O halde, bu tazminatın sınırı onun amacına göre belirlenmelidir. Takdir edilecek miktar, mevcut halde elde edilmek istenilen tatmin duygusunun etkisine ulaşmak için gerekli olan kadar olmalıdır. 22.06.1966 günlü ve 7/7 sayılı Yargıtay İçtihadı Birleştirme Kararı’nın gerekçesinde takdir olunacak manevi tazminatın tutarını etkileyecek özel hal ve şartlar da açıkça gösterilmiştir.

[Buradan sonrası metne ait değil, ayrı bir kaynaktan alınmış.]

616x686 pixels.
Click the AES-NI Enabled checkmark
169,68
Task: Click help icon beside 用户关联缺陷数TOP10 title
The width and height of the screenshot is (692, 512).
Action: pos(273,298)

Bunlar her olaya göre değişebileceğinden hakim bu konuda takdir hakkını kullanırken ona etkili olan nedenleri de karar yerinde objektif ölçülere göre isabetli bir biçimde göstermelidir.
Hakimin bu takdir hakkını kullanırken, ülkenin ekonomik koşulları, tarafların sosyal ve ekonomik durumları, paranın satın alma gücü, tarafların kusur durumu, olayın ağırlığı, olay tarihi gibi özellikleri göz önünde tutması, bunun yanında olayın işverenin işçi sağlığı ve güvenliği önlemlerini yeterince almamasından kaynaklandığı da gözetilerek gelişen hukuktaki yaklaşıma da uygun olarak tatmin duygusu yanında caydırıcılık uyandıran oranda manevi tazminat takdir edilmesi gerektiği açıkça ortadadır. ( HGK 23/06/2004, 13/291-370
Bu ilkeler gözetildiğinde, davacı yararına hükmedilen 45.000 TL manevi tazminat fazladır.
Mahkemece bu maddi ve hukuki olgular nazara alınmaksızın yazılı şekilde karar verilmesi usul ve yasaya aykırı olup bozma nedenidir.
O halde davalının bu yönleri amaçlayan temyiz itirazları kabul edilmeli ve hüküm bozulmalıdır.
SONUÇ: Hükmün yukarıda açıklanan nedenlerle BOZULMASINA, temyiz harcının istek halinde davalıya iadesine, aşağıda yazılı temyiz harcının temyiz eden davacıya yükletilmesine, 28/04/2014 gününde oybirliğiyle karar verildi.